• **AUSGANGSTEXT**
——

Militärisch interessant an Dresden war höchstens ein größerer Güter- und Truppenumschlagbahnhof. Aber in den drei Angriffen, als man zuerst Sprengbomben abwarf, um Fenster zum Platzen zu bringen und Dächer zum Einsturz, um Dachstühle und Wohnungen den folgenden Brandbomben um so schutzloser auszuliefern, als das alles planmäßig mit höchster Präzision ablief, da wurde dieser Bahnhof kaum getroffen. Als Tage darauf Berge von Toten in den Bahnhofshallen aufgeschichtet wurden, waren die Gleise schon wieder repariert. – Dresden hat sieben Tage und acht Nächte lang gebrannt.

Man hatte den englischen Soldaten, die die Angriffe geflogen haben, nicht die Wahrheit gesagt. Man hat gesagt: Ihre Flotte greift das Oberkommando des Heeres in Dresden an. Man hat gesagt, Dresden sei ein wichtiges Nachschubzentrum für die Ostfront. Man hat gesagt, das Angriffsziel sei ein Gestapo-Hauptquartier im Stadtzentrum, ein wichtiges Munitionswerk, ein großes Giftgaswerk. – Schon 1943 hatte es in der britischen Öffentlichkeit Proteste gegen die Bombardierung der deutschen Zivilbevölkerung gegeben. Der Bischof von Chichester, der Erzbischof von Canterbury, der Kirchenpräsident der Church of Scotland erhoben ihre Stimme. Ihnen aber ebennso wie einem Labourabgeordneten im englischen Unterhaus wurde gesagt, das sei nicht wahr, daß ein Befehl ergangen wäre, Wohngebiete statt Rüstungszentren zu zerstören. Es ist der englischen Regierung unter ihrem Premierminister Sir Winston Churchill bis zum Ende des Krieges, bis März 45, gelungen, den tatsächlichen, absichtlichen, planmäßigen Charakter der britischen Bomberangriffe auf deutsche Städte geheimzuhalten. Dresden war der Höhepunkt dieser Politik. Dresden ging in Schutt und Asche, zwei Jahre nachdem der Ausgang des Zweiten Weltkrieges in Stalingrad entschieden worden war. Als Dresden bombardiert wurde, standen die sowjetischen Truppen schon an der Oder und Neiße, lag die Westfront am Rhein. Der Oberbefehlshaber der Royal Air Force, Sir Arthur Harris, der den Einsatz gegen Dresden geleitet hatte, ging ein Jahr danach, am 13. Februar 1946, in Southhampton an Bord, um das Land zu verlassen, das nicht mehr bereit war, seine Verdienste zu würdigen. Als die deutsche Bevölkerung die Wahrheit über Auschwitz erfuhr, erfuhr die englische Öffentlichkeit die Wahrheit über Dresden. Den Tätern wurde der Ruhm versagt, der ihnen von den Regierenden versprochen worden war. Hier und dort.

——

• **DATENBLOCK**
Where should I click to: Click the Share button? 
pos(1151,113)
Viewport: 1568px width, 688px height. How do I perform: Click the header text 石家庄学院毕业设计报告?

——

Fahre mit dem Text über die Bombardierung Dresdens fort und knüpfe direkt an seinen letzten Satz an.

In Dresden ist der Anti-Hitler-Krieg zu dem entartet, was man zu bekämpfen vorgab und wohl auch bekämpft hatte: Zu Barbarei und Unmenschlichkeit, für die es keine Rechtfertigung gibt.

Wenn es eines Beweises bedürfte, daß es den gerechten Krieg nicht gibt – Dresden wäre der Beweis. Wenn es eines Beweises bedürfte, daß der Verteidigungsfall zwangsläufig zu Aggression entartet – Dresden wäre der Beweis. Wenn es eines Beweises bedürfte, daß die Völker von den kriegführenden Regierungen selbst mißbraucht werden, selbst degradiert werden zu Vorwand und Opfer der angewandten Barbarei – Dresden wäre der Beweis. Daß an der Bahre Sir Winston Churchills das Stichwort Dresden nicht gefallen ist, legt den Verdacht nahe, Dresden sollte immer noch dem Volk angelastet werden, das doch selbst betrogen worden ist. Es ist der gleiche Takt, den die Bundesregierung praktiziert, wenn sie die Verjährungsfrist für in der NS-Zeit begangenen Mord nicht aufhebt. Wer die Täter nicht denunziert, denunziert aber die Völker.